Virtual machine: During execution, the engine assigns each thread the idThreadtime of the real CPU (one after the other) until it reaches the end of the linked list. Each idThreadcontainsidInterpreterstoring the state of the virtual machine CPU. Unless the interpreter goes mad and does not perform more than 5 million instructions, it will not be able to empty the CPU: this is joint multitasking.
Compiler
The compilation pipeline is similar to what you will see when reading any other compiler, such as Google V8 or Clang, except for the absence of a preprocessor. Therefore, functions such as “pass comments”, macros, directives (# include, # if) must be executed in the lexical analyzer and in the parser.

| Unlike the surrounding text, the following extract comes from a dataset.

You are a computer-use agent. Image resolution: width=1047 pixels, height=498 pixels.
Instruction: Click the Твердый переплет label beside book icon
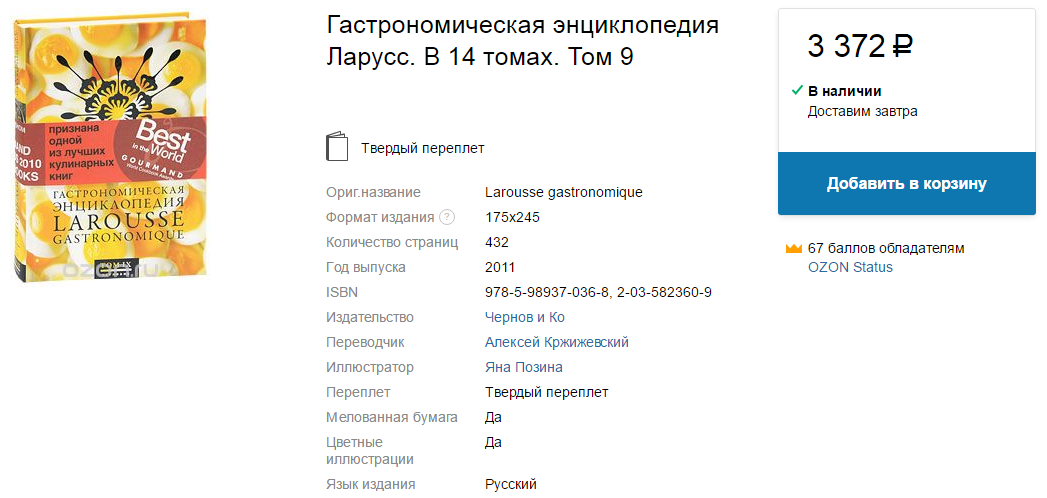pos(422,148)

Since it is idLexeractively used by the entire engine for parsing all text resources (maps, entities, camera routes), it is very primitive. For example, it returns a total of five types of tokens:
TT_STRING
TT_LITERAL
TT_NUMBER
TT_NAME
TT_PUNCTUATION
Therefore, the parser does much more work than in the “standard” compiler pipeline.
When you start the game idCompiler loads the first script script/doom_main.script, the series #includecreates a stack of scripts, connected into one huge script.
It seems that the engine parser is a standard descending parser with a recursive descent. It seems that the grammar of the scripting language is LL (1), requiring 0 returns (even though the lexical analyzer has the ability to cancel the reading of one lexeme). If you have already read this book , then do not get lost ... and if not, then this is a good reason to start to understand.